• [WHAT YOU WILL DO]
From the passage on privatization, rewrite the part that opens with the words "Privatisation is one" and closes with "on the matter.", substituting "inconclusive" for "ambiguous".

Has privatisation improved the performance of previously state owned Enterprises?


Privatisation is one of the most important elements of transition in UK. In spite of the fact that privatisation is widespread internationally, the number of privatised enterprises in UK is more than in all the other countries of the world taken together. Moreover, unlike in other countries, where privatisation as a rule achieved its targets, the results of privatisation in UK seem to be ambiguous. It is a widespread opinion that privatisation in the country turned out to be a great failure. At the same time, there is a lack of statistically significant evidence on the matter.

• [DATA EXCERPT]

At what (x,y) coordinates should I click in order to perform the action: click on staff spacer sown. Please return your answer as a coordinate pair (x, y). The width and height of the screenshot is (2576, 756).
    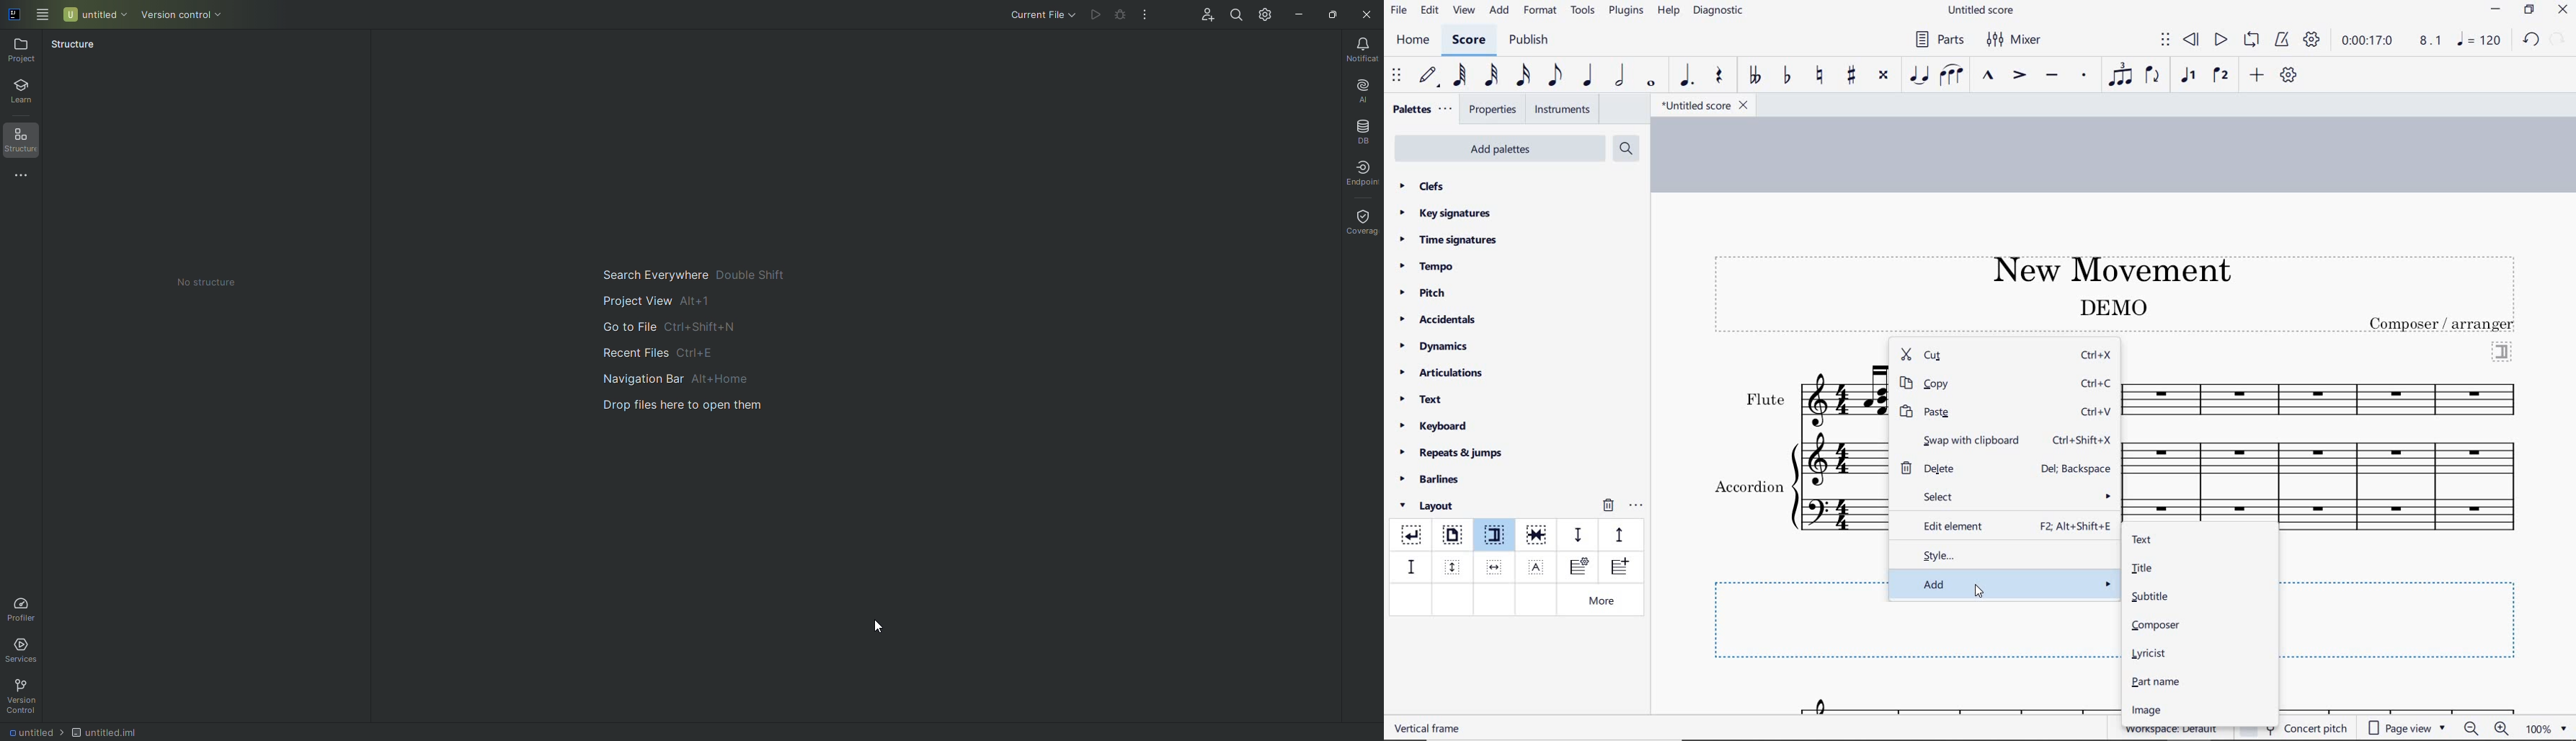
    Looking at the image, I should click on (1578, 535).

• [TASK OUTPUT]
Privatisation is one of the most important elements of transition in UK. In spite of the fact that privatisation is widespread internationally, the number of privatised enterprises in UK is more than in all the other countries of the world taken together. Moreover, unlike in other countries, where privatisation as a rule achieved its targets, the results of privatisation in UK seem to be inconclusive. It is a widespread opinion that privatisation in the country turned out to be a great failure. At the same time, there is a lack of statistically significant evidence on the matter.